BASTION IMPRENABLE. Plus que quelques dizaines de kilomètres et les djihadistes tiendront la capitale irakienne, qu’ils semblent déterminés à faire tomber. Depuis leur assaut fulgurant début juin, les insurgés de l’Etat islamique en Irak et au Levant (EIIL) contrôlent une bonne partie du nord du pays. Pourtant, il demeure en Irak un bastion imprenable et intouchable : le Kurdistan.
Les islamistes de l’EIIL ont totalement contourné les zones kurdes, évitant à tout prix de s’attaquer aux peshmergas, les combattants locaux. “Leur but (celui de l’EIIL, ndlr.) est de s’emparer de Bagdad”, indique à Europe 1 Myriam Benraad, spécialiste de l’Irak au Centre d’études et de recherches internationales, le Kurdistan restant pour l’instant hors de leur champ d’action. Mais à terme, la région fait bien partie de ce grand "Etat islamique en Irak et au Levant" que l'EIIL rêve de créer.
Les Kurdes ne lèveront pas le petit doigt. Aujourd'hui, pas de chariah, ni d’hommes en noir pour faire régner la terreur dans cette région autonome. Mais “il n’y a aucune alliance entre les Kurdes et les djihadistes”, met au point la chercheuse. Pas plus qu’il n’y a d’alliance avec Bagdad. Hors de question de participer à un gouvernement d’union nationale, comme l’a demandé John Kerry, le secrétaire d’Etat américain, lors de sa visite au Kurdistan irakien mardi. Les peshmergas (ceux qui regardent la mort en face, en kurde), ne lèveront pas le petit doigt pour les chiites, avec qui la rupture est consommée.
La chute de Bagdad arrange le Kurdistan. “Il faut bien comprendre la contradiction entre ce qui est internationalement et juridiquement reconnu (le pouvoir central existant à Bagdad, ndlr.) et la réalité sur le terrain”, analyse pour Europe 1 Hamit Bozarslan, directeur d’études à l’EHESS, spécialiste de la question kurde. “L’Irak en tant qu’Etat réel, existant, a cessé d’être”, continue l’expert.

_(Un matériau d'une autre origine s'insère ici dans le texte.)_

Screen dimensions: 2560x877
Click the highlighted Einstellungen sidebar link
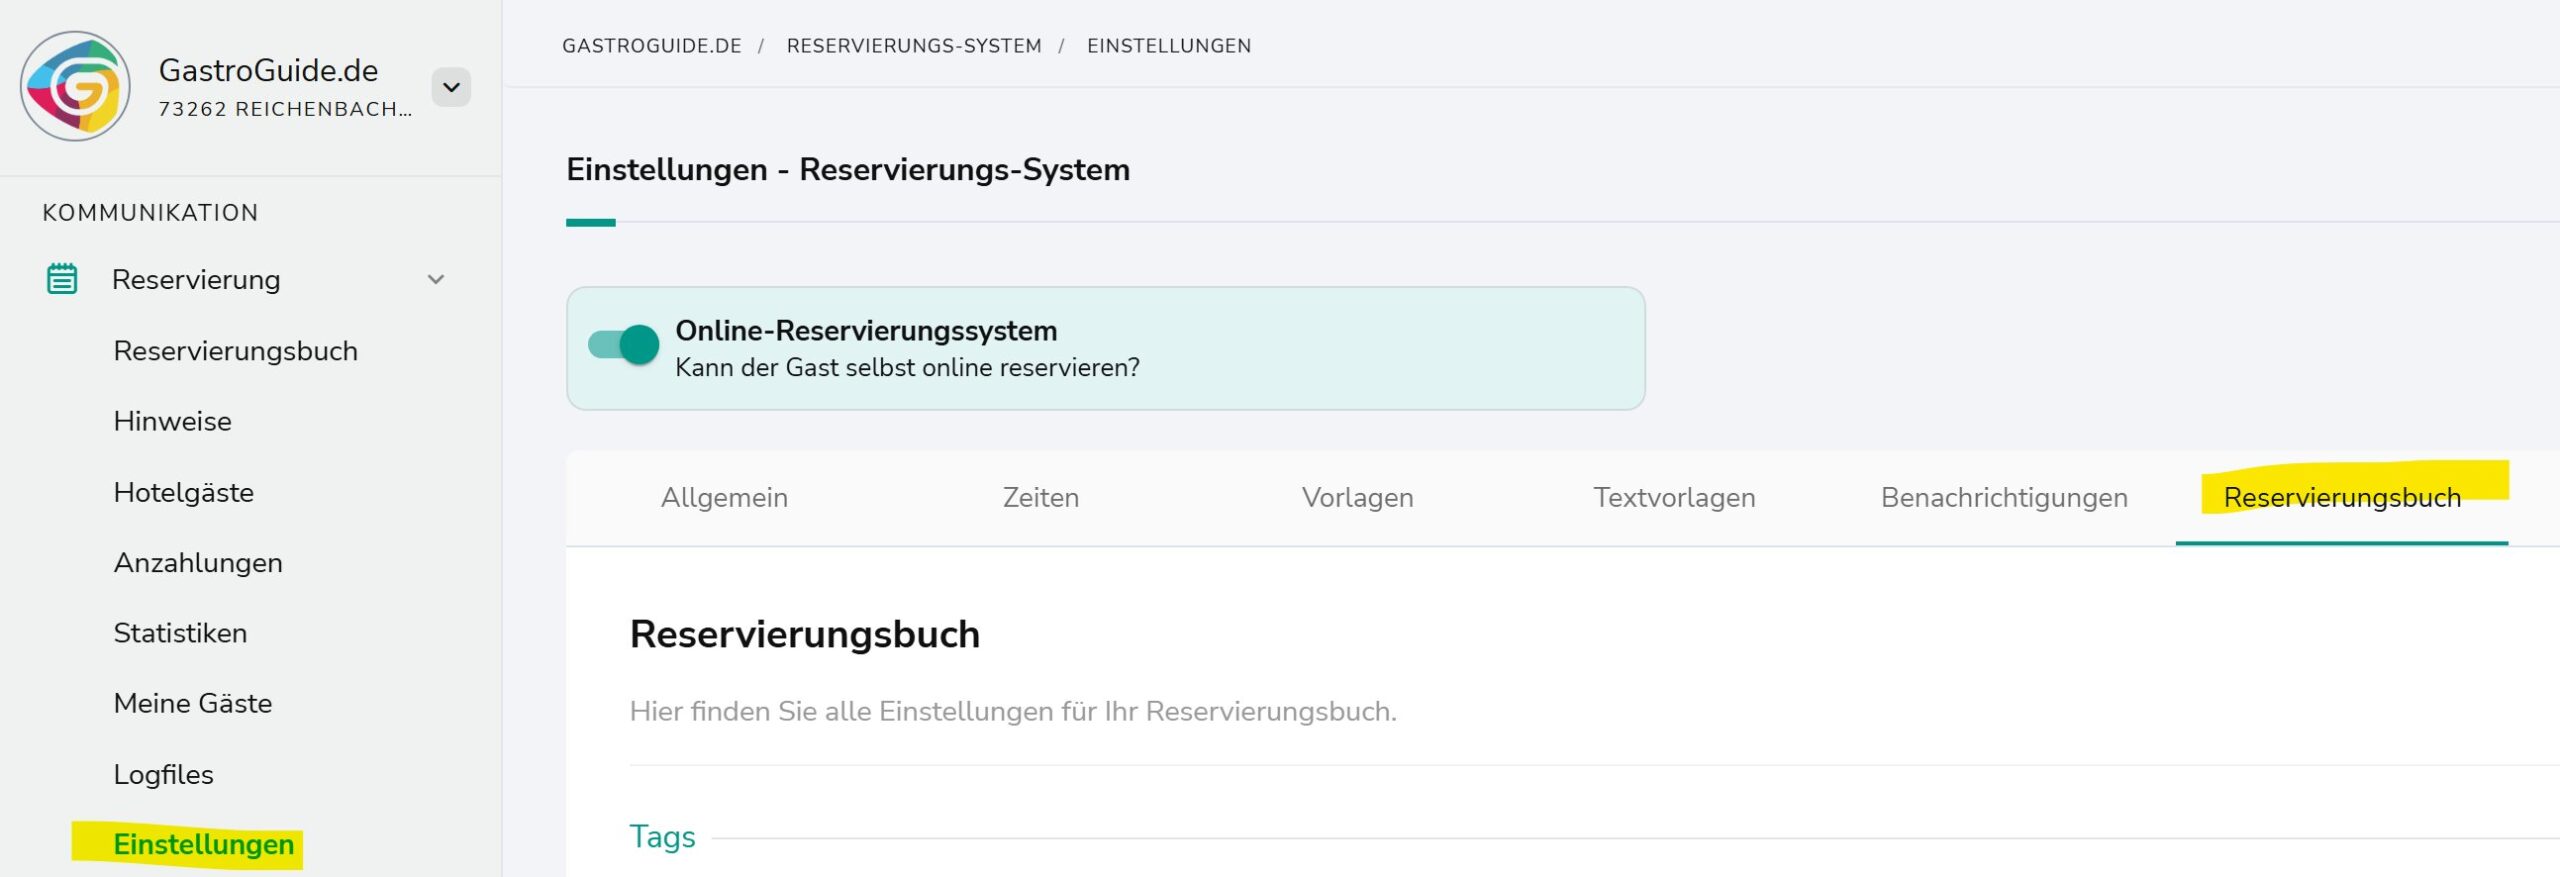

Et le gouvernement du dirigeant kurde Massoud Barzani entend tirer son épingle du jeu de cette désintégration de l’Etat dont, officiellement, il dépend. Ils ont déjà récupéré la ville de Kirkouk, qu’ils considèrent comme leur capitale. “Les soldats irakiens ont eu peur de l’EIIL, ils se sont volatilisés, laissant nos peshmergas tout seuls”, selon la version officielle, rapportée par Slate. Massoud Barzani, président du gouvernement régional et chef du Parti démocratique du Kurdistan, a fait “un calcul froid, cynique” sur sa stratégie face à l’EIIL, celui de la “sanctuarisation” de leur territoire, selon Myriam Benraad.
Une indépendance à venir ? Massoud Barzani a affirmé lundi sur CNN que "le temps est venu pour le peuple kurde de déterminer son futur". De prendre enfin son indépendance ? Pour Hamit Bozarslan, cette possibilité est aujourd’hui tout à fait envisageable. Sandrine Alexis, de l’Institut kurde de Paris, va plus loin en estimant que la proclamation d’indépendance ne saurait tarder. “Massoud Barzani peut soit être LE chef d’Etat qui a franchi le pas (de l’indépendance, ndlr.) ou celui qui a manqué cette occasion historique”, estime-t-elle.
Si pour l’instant, la région autonome se protège de l’EIIL, ses dirigeants ont bien conscience du danger que fait peser le groupe terroriste sur la région. Car le Kurdistan fait partie du grand “Etat islamique en Irak et au Levant” que l’EIIL veut créer. Et rien n’indique que les djihadistes ont l’intention de l’épargner à long terme.